In old age, many people experience a decline in their physical health, which can mean they are less confident about getting around and socialising as they used to. Loneliness affects over a million older adults across the UK; over half of people aged 75 and over live alone, and one in ten people over 65 say they always or often feel lonely. And there’s evidence to show that feeling lonely can cause existing physical health problems such as frailty or chronic pain to get worse.
But while awareness has grown about loneliness among older people, far less attention is given to how it affects young people. An NSPCC report revealed that in 2016-17, Childline counselled over 4,000 young people about loneliness. Students are affected too, with almost half admitting to feeling lonely during their time at university. Indeed, a recent survey of university students suggested that loneliness is the leading predictor of mental distress.
A social issue
Loneliness is not only a health issue, but a social issue. That’s why social psychologists like myself set out to explore the social causes of loneliness, and understand why people may begin to feel lonely in the first place. People of all ages can face difficulties when adjusting to life’s changes, or seeking a sense of belonging among others who share similar goals and interests.

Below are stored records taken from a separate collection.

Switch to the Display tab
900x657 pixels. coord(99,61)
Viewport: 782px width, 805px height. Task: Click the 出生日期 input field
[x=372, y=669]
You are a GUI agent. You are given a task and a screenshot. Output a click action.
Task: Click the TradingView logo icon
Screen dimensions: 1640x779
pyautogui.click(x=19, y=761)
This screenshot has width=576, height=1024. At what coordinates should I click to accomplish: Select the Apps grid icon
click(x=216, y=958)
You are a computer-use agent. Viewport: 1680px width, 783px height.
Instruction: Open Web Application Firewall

Young people experience periods of transition, just as older people do. Whether they’re facing changes at school, college, university or work, or difficulties with friends or family, most young people need to readjust to big changes at several points throughout their teenage years or early adulthood.
Transitioning from one stage of life to another often means a shift in identity, which challenges our sense of self. Establishing a new identity can take time, as can finding and connecting with others who seem to think like us, or share similar interests and goals. Whether old or young, most people have a strong need to feel a sense of belonging, and a connection with like-minded others.
A social solution
Communities can provide the sense of identity and belonging, which protects people from feeling lonely in times of change. Whether it be a physical community, such as a neighbourhood or campus, or a community of people with shared experiences, passions or culture, having a hub of people to connect with is good for our health and well-being.

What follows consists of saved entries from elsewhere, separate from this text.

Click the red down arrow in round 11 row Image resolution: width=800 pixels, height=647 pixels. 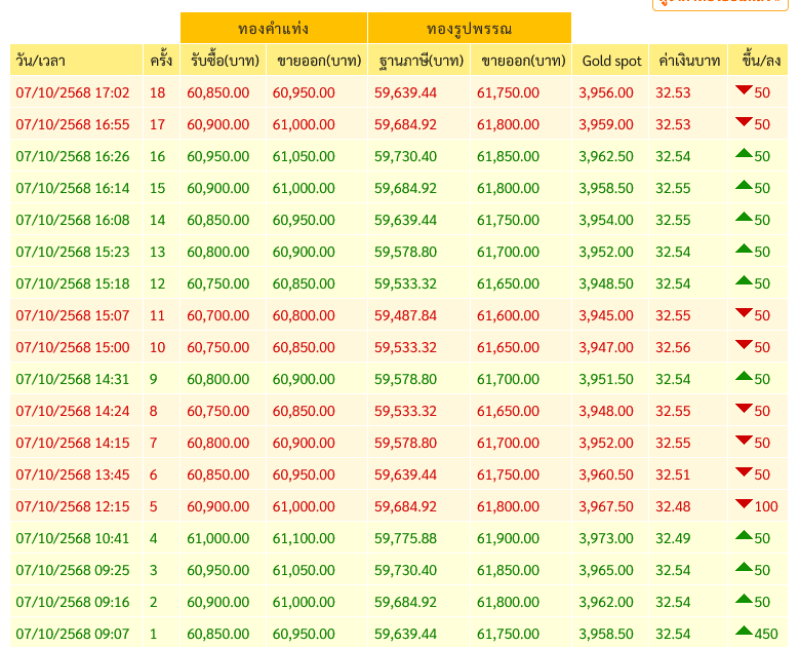(x=743, y=313)
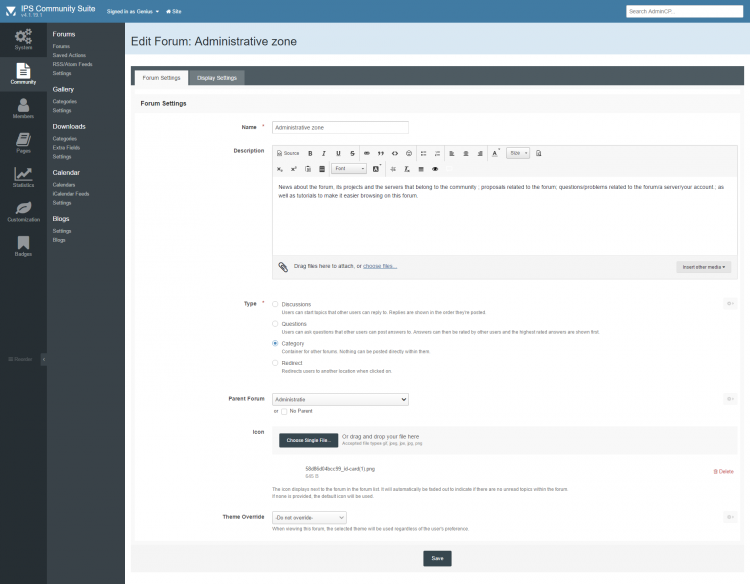750x584 pixels.
Task: Check the No Parent checkbox
Action: point(284,411)
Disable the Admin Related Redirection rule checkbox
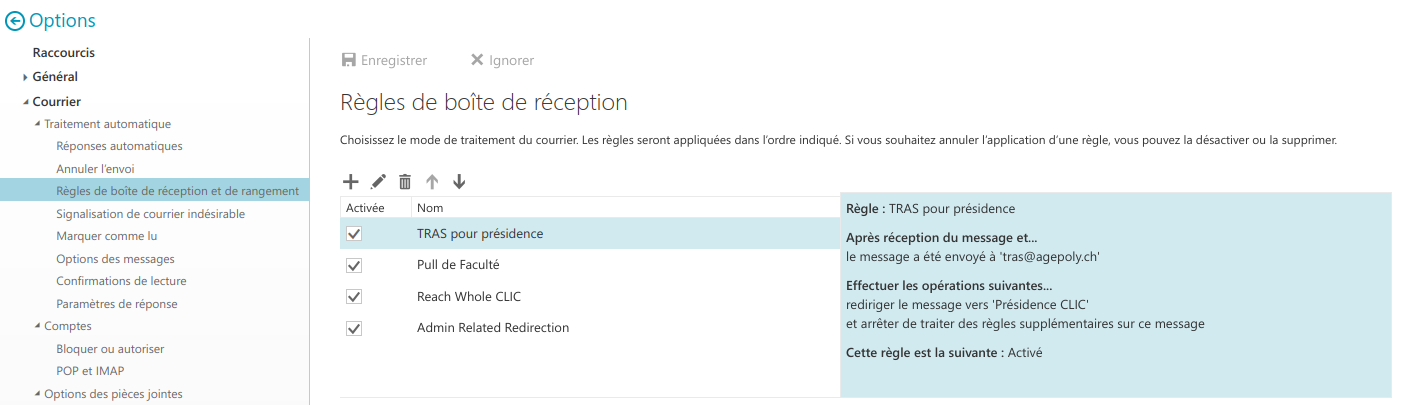Screen dimensions: 1402x405 (354, 329)
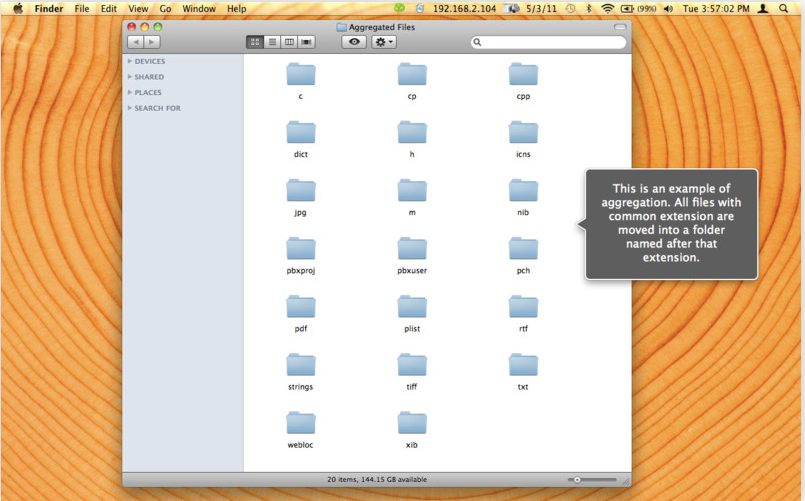
Task: Switch to list view mode
Action: point(272,42)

Fostering community is one way to take action against loneliness. Bringing older and younger people together can help to tackle loneliness across the course of life, by identifying common interests shared across the generations. Activities such as gardening, photography or simply sharing a cup of tea can spark friendships which span the age gap, and foster a sense of belonging.
For example, the eScouts intergenerational learning exchange, which took place in several countries across Europe, had almost 100 young people teach 420 older adults skills needed to access digital technology and the internet. The exchange improved quality of life and social inclusion among young and old. And London-based charity Magic Me runs intergenerational arts projects and works with schools, care homes and communities to bring people of all ages together in creative activities.
These sorts of projects are promoted as a way of reducing loneliness and isolation in older people. But younger people can benefit just as much, given the chance to connect with a community and forge rewarding friendships. Still, community projects alone will not solve the problem of loneliness in young or old. To truly succeed, projects need to be built with older and younger people and not simply for them, they need time and space to develop and appropriate resources such as accessible community centres and equipment.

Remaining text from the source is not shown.